### THE PROBLEM
Please rewrite these lines, replacing "Instruction" with "Command" and leaving everything else unchanged. Leave the pictures out of your answer.

### MATERIAL FOR THE TASK
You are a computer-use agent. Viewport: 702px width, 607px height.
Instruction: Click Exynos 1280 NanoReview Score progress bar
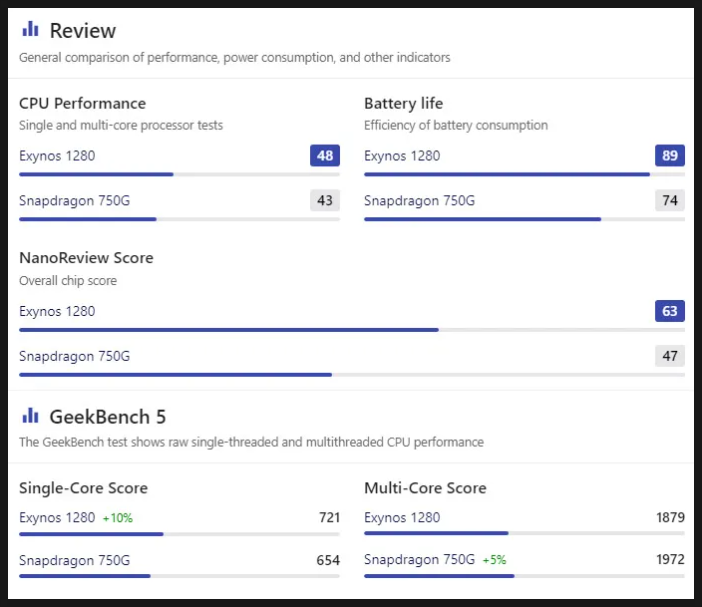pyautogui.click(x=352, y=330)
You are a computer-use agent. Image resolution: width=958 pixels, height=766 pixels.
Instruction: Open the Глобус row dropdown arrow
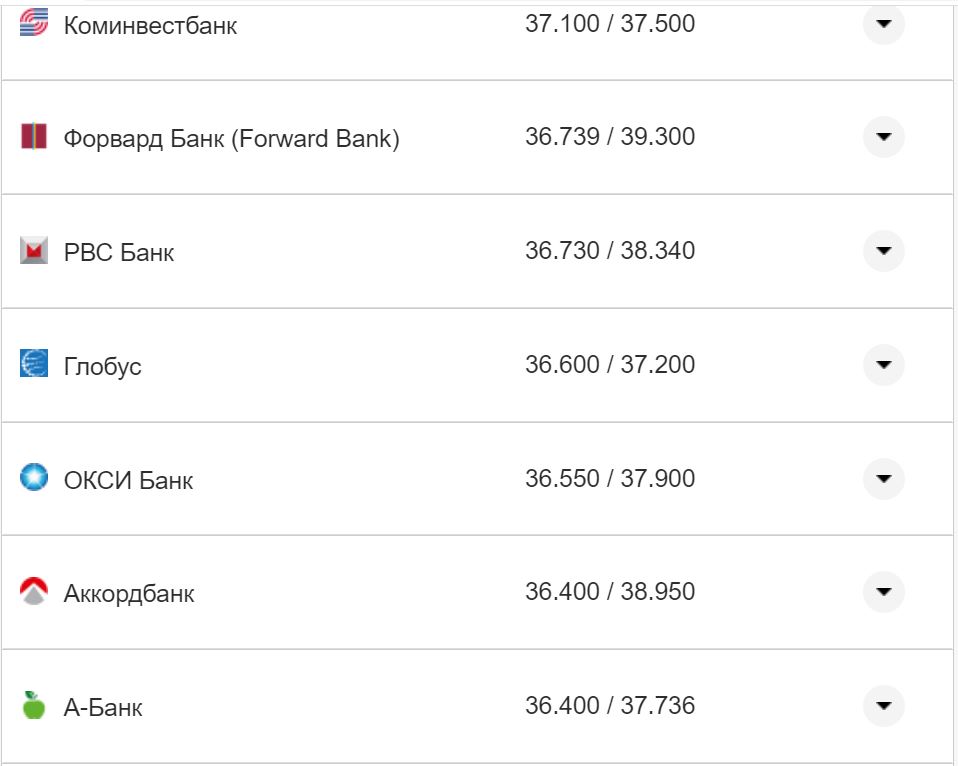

### SOLVED EXERCISE
You are a computer-use agent. Viewport: 702px width, 607px height.
Command: Click Exynos 1280 NanoReview Score progress bar
pyautogui.click(x=352, y=330)
You are a computer-use agent. Image resolution: width=958 pixels, height=766 pixels.
Command: Open the Глобус row dropdown arrow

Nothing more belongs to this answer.